Eglises d'Asie – Cambodge
Sam Rainsy, chef de file de l’opposition en exil, annonce un retour au Cambodge en novembre
Publié le 23/08/2019
En 2013, Sam Rainsy, chef de file de l’opposition cambodgien, à la tête du parti du CNRP (Cambodian National Rescue Party), s’est rapproché de la victoire aux côtés de Kem Sokha, autre figure majeure de l’opposition, en remportant 55 sièges sur 123 au Parlement. Lors des élections communales de 2017, le CNRP a fait encore mieux en remportant presque 44 % des voix. Aujourd’hui, pourtant, la situation est bien différente. Quelques mois après les élections de 2017, le CNRP a été dissous par la Cour Suprême. Kem Sokha a été placé en résidence surveillée pour trahison, et 147 membres et partisans du CNRP ont été soumis à des interrogatoires cette année, selon Human Rights Watch.
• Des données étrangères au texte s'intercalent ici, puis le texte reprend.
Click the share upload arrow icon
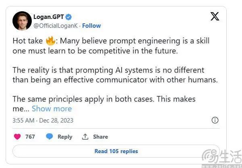 tap(85, 137)
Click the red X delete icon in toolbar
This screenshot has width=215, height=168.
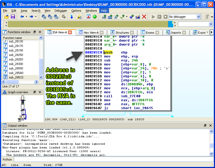click(144, 17)
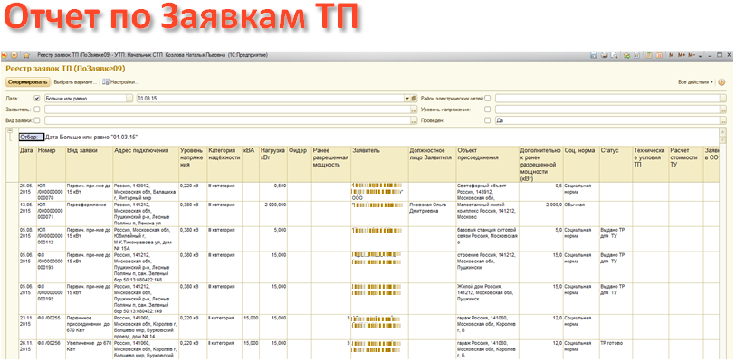Uncheck the Дата filter checkbox
The width and height of the screenshot is (735, 362).
pyautogui.click(x=36, y=98)
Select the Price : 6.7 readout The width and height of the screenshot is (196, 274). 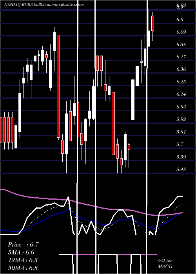[x=23, y=245]
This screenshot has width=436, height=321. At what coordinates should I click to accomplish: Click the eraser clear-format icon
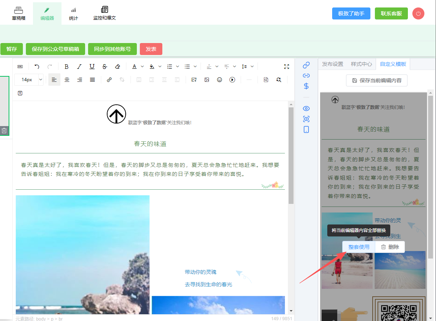point(117,67)
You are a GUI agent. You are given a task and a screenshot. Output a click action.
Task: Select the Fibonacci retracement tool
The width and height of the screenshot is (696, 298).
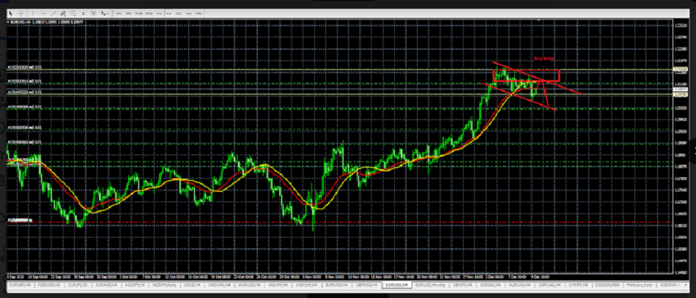pyautogui.click(x=73, y=13)
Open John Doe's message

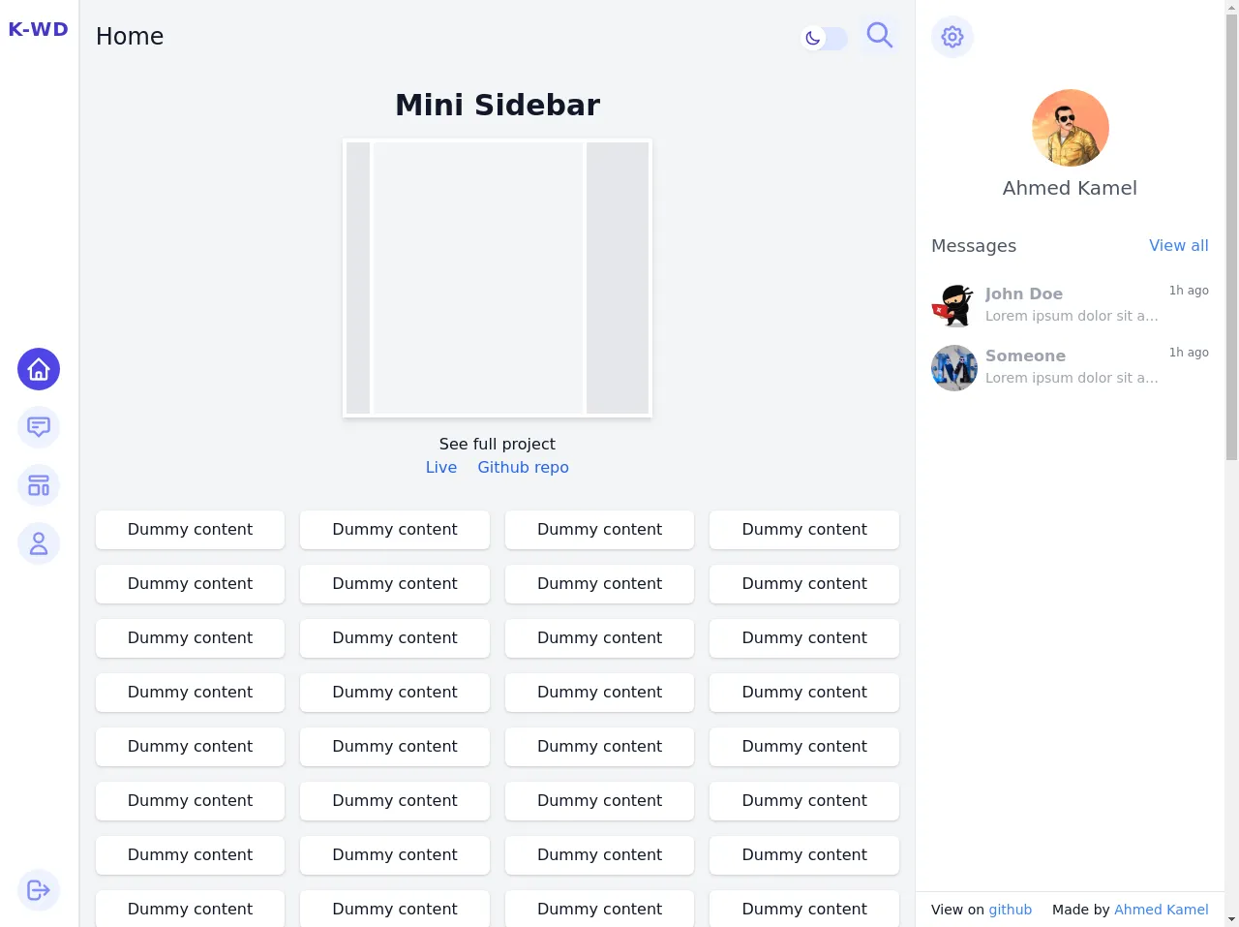(x=1070, y=304)
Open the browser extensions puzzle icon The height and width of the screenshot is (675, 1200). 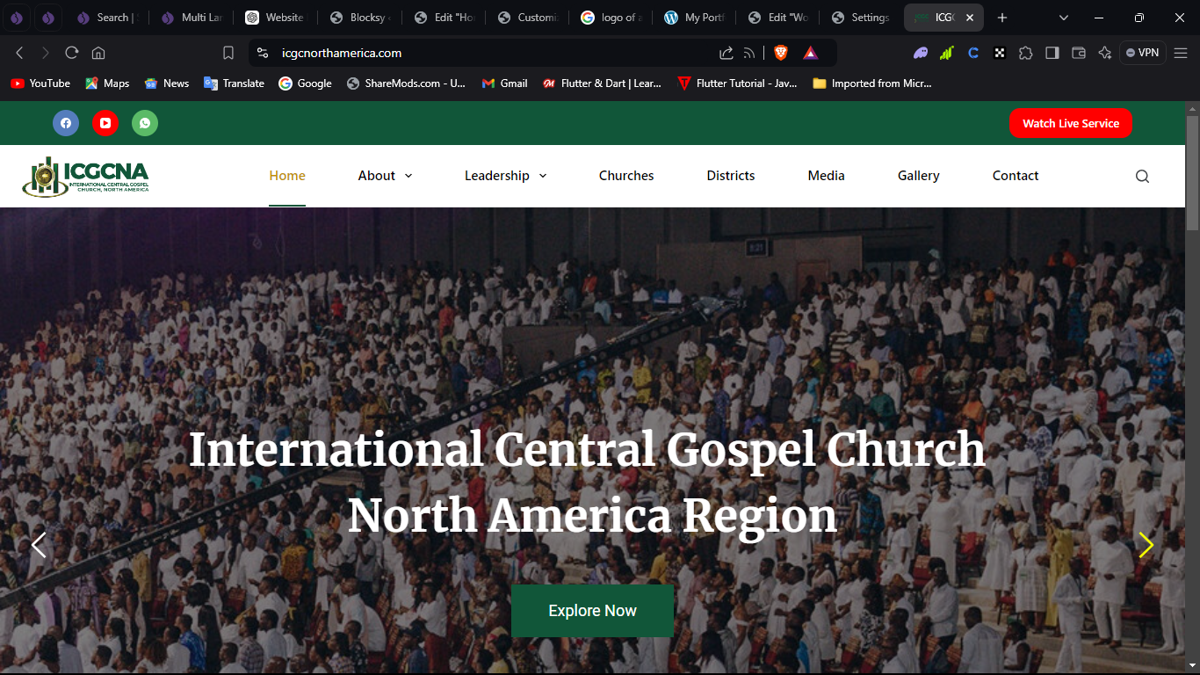tap(1025, 53)
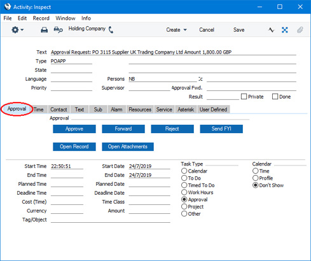Select Profile calendar option
The height and width of the screenshot is (261, 311).
tap(256, 178)
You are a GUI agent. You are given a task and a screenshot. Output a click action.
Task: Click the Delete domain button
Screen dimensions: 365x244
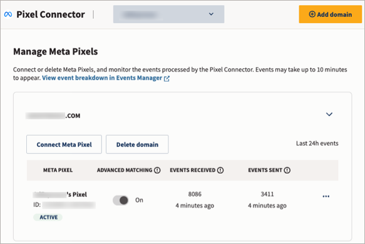(137, 144)
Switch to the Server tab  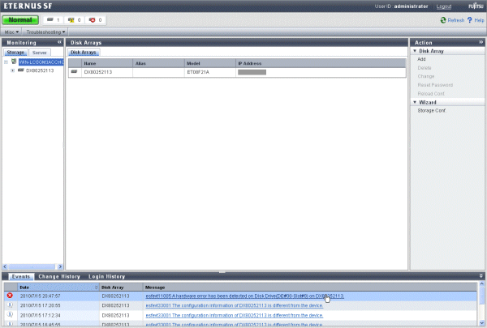[x=39, y=52]
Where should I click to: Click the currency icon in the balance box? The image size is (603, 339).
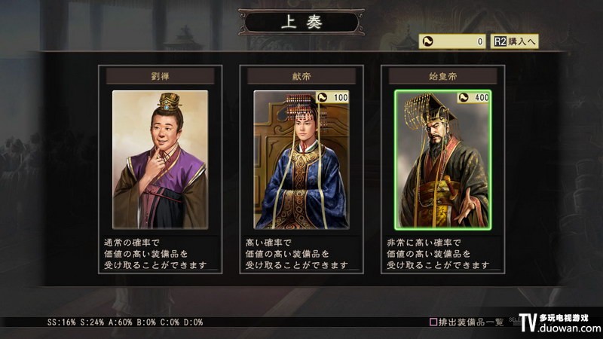(427, 41)
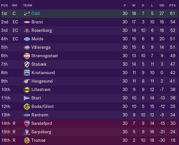Open the Odd team name link

click(x=35, y=14)
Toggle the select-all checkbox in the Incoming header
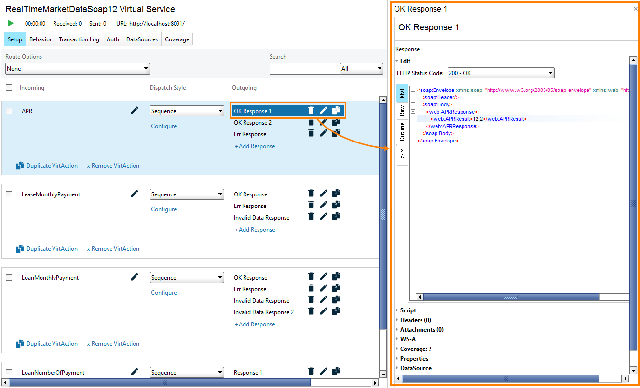Screen dimensions: 640x388 click(x=8, y=87)
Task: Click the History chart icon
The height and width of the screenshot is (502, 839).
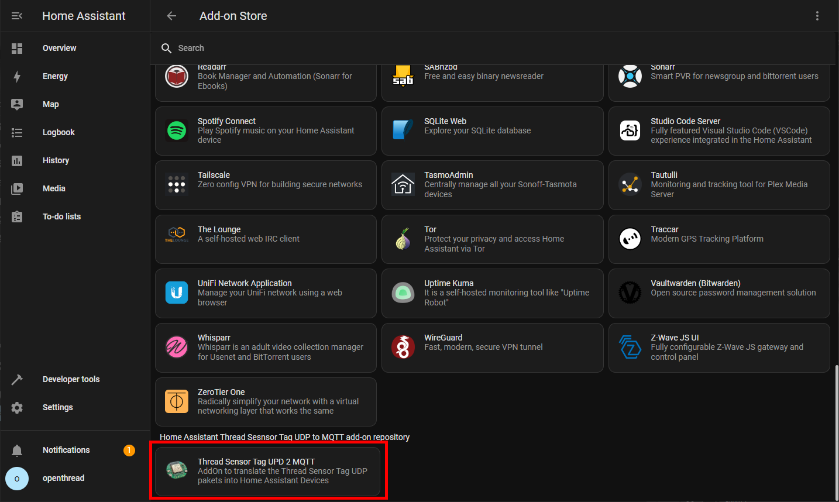Action: point(17,160)
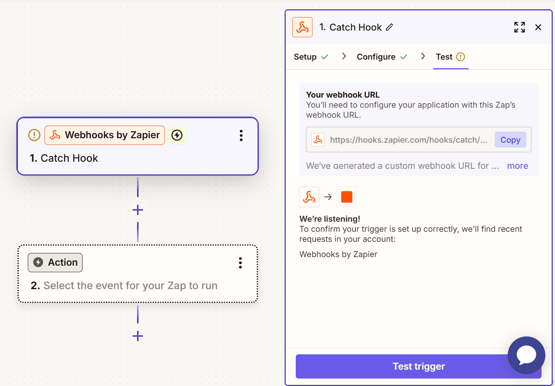The width and height of the screenshot is (555, 386).
Task: Select the webhook URL text field
Action: pyautogui.click(x=408, y=139)
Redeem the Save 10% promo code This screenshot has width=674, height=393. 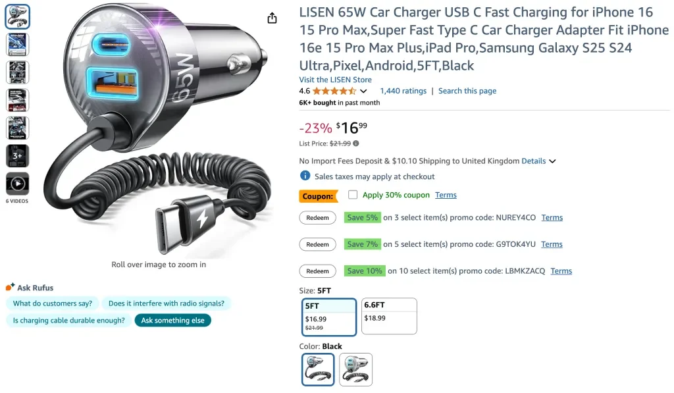coord(317,271)
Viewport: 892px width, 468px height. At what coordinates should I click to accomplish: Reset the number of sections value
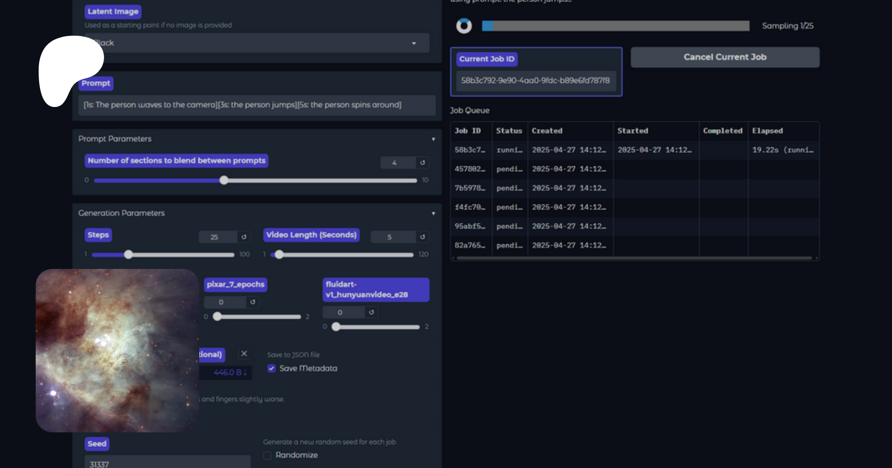coord(422,162)
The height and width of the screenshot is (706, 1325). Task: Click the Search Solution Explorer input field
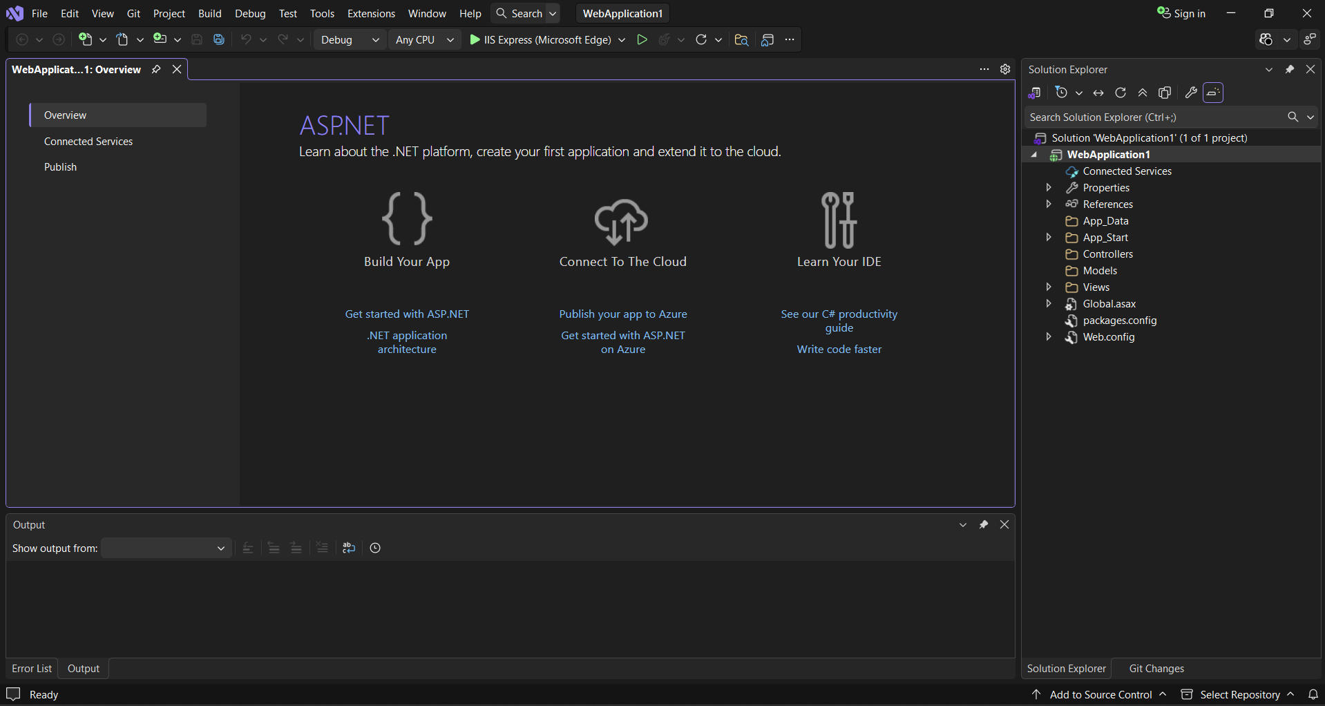click(x=1154, y=117)
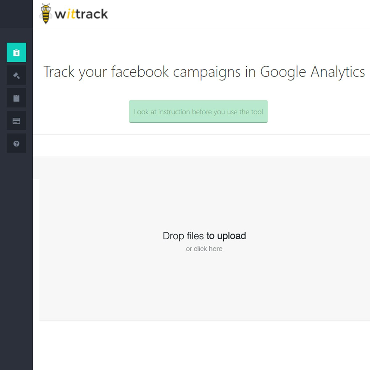
Task: Select the active clipboard tool in sidebar
Action: coord(16,52)
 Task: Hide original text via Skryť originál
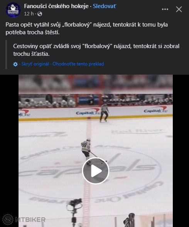coord(35,64)
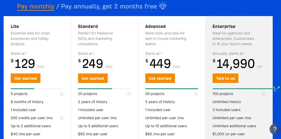
Task: Get started with the Lite plan
Action: click(25, 78)
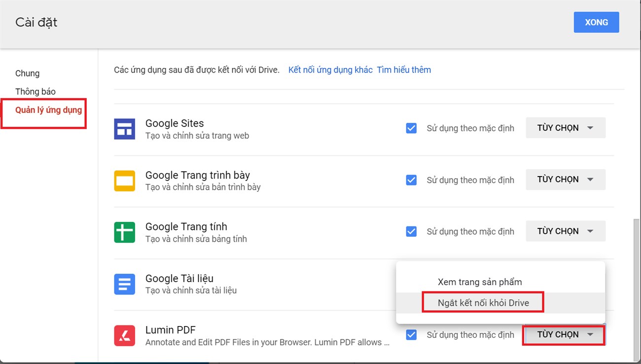This screenshot has height=364, width=641.
Task: Expand TÙY CHỌN menu for Google Trang trình bày
Action: pyautogui.click(x=565, y=180)
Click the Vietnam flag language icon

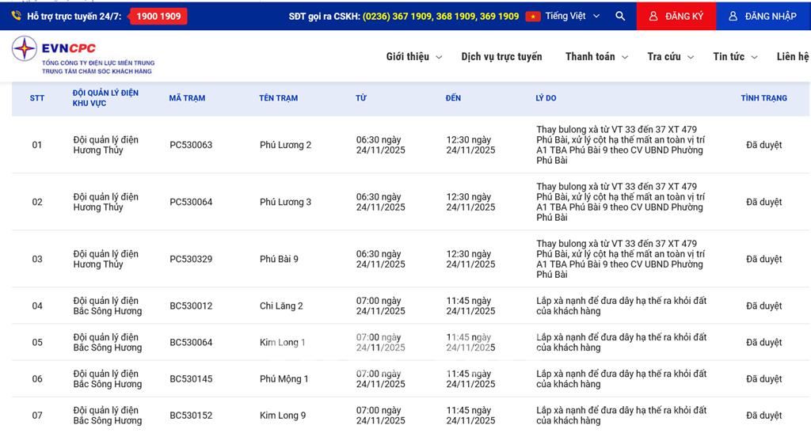[533, 16]
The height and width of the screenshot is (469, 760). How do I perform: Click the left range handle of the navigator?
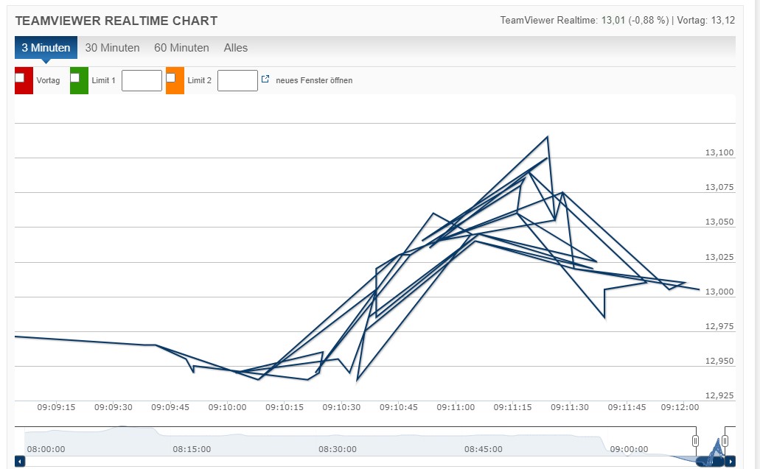695,440
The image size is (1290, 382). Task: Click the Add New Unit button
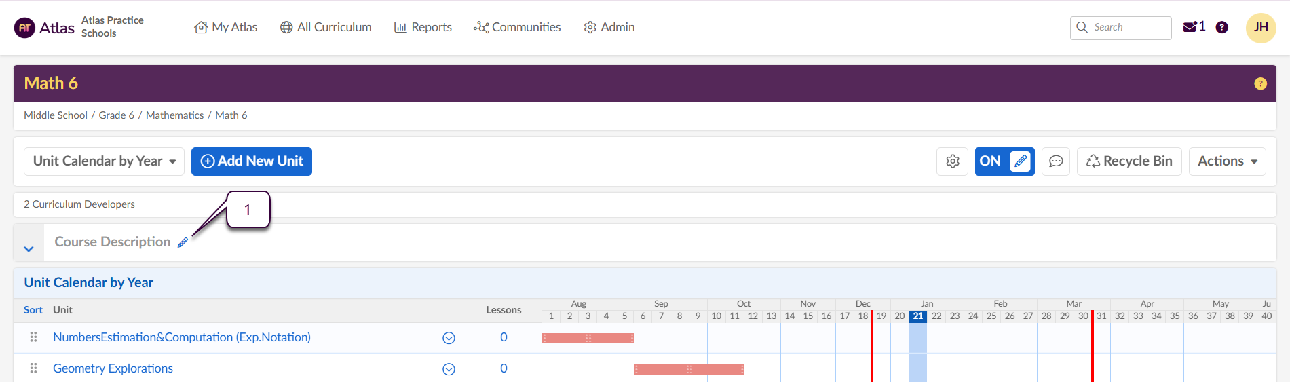[x=251, y=161]
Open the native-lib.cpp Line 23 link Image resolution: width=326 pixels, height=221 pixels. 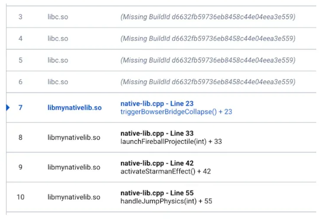pos(157,104)
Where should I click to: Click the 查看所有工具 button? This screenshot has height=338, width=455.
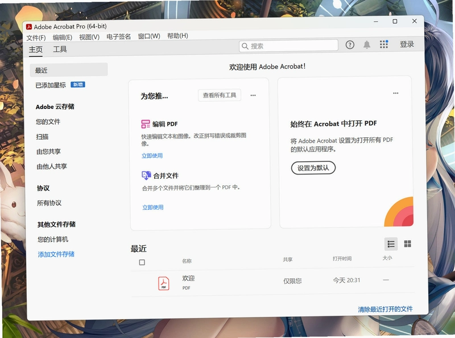[220, 95]
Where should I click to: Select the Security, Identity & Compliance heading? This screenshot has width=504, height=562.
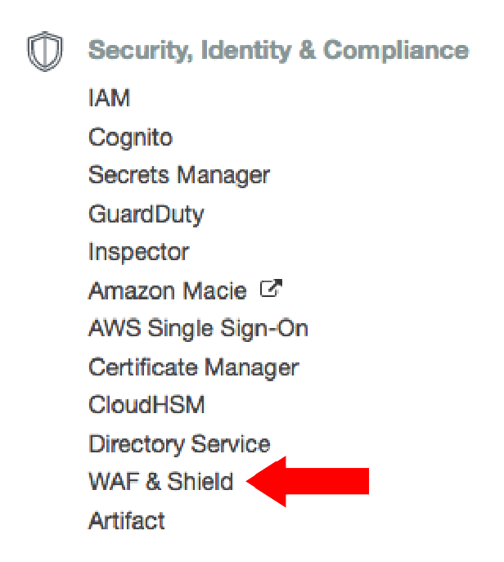[278, 50]
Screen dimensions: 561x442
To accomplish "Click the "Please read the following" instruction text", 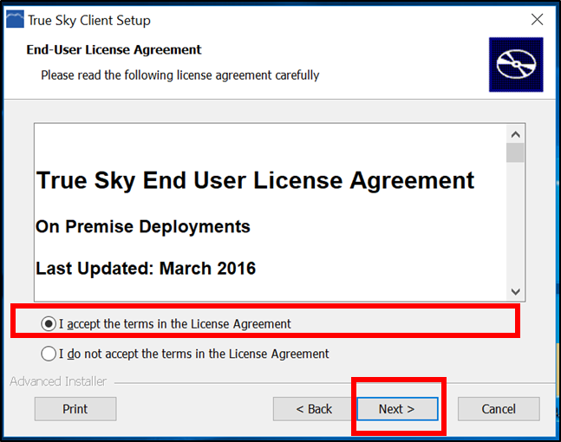I will [x=180, y=75].
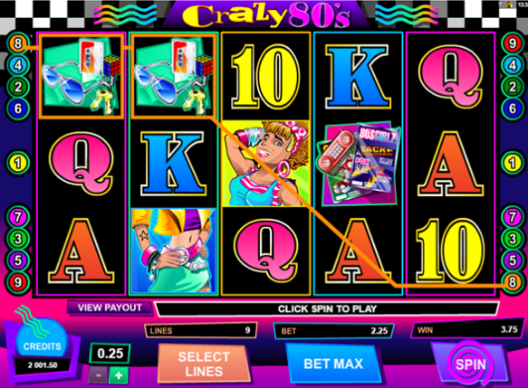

Plusieurs dirigeants du CNRP se sont exilés et le gouvernement cambodgien les a menacés de les arrêter s’ils décidaient de revenir dans le pays. « Bien sûr que cela nous inquiète. Personne ne veut être arrêté ou tué », a confié Mu Sochua, vice-présidente du CNRP et ancienne ministre cambodgienne des Femmes et des Anciens combattants. Elle-même et plusieurs autres dirigeants de l’opposition prévoient d’accompagner Rainsy quand il reviendra d’exil. « Cette fois-ci, ce ne sera pas uniquement Sam Rainsy. Nous viendrons ensemble aux côtés de seize membres du Parlement européen. Et nous invitons les gens à se joindre à nous. »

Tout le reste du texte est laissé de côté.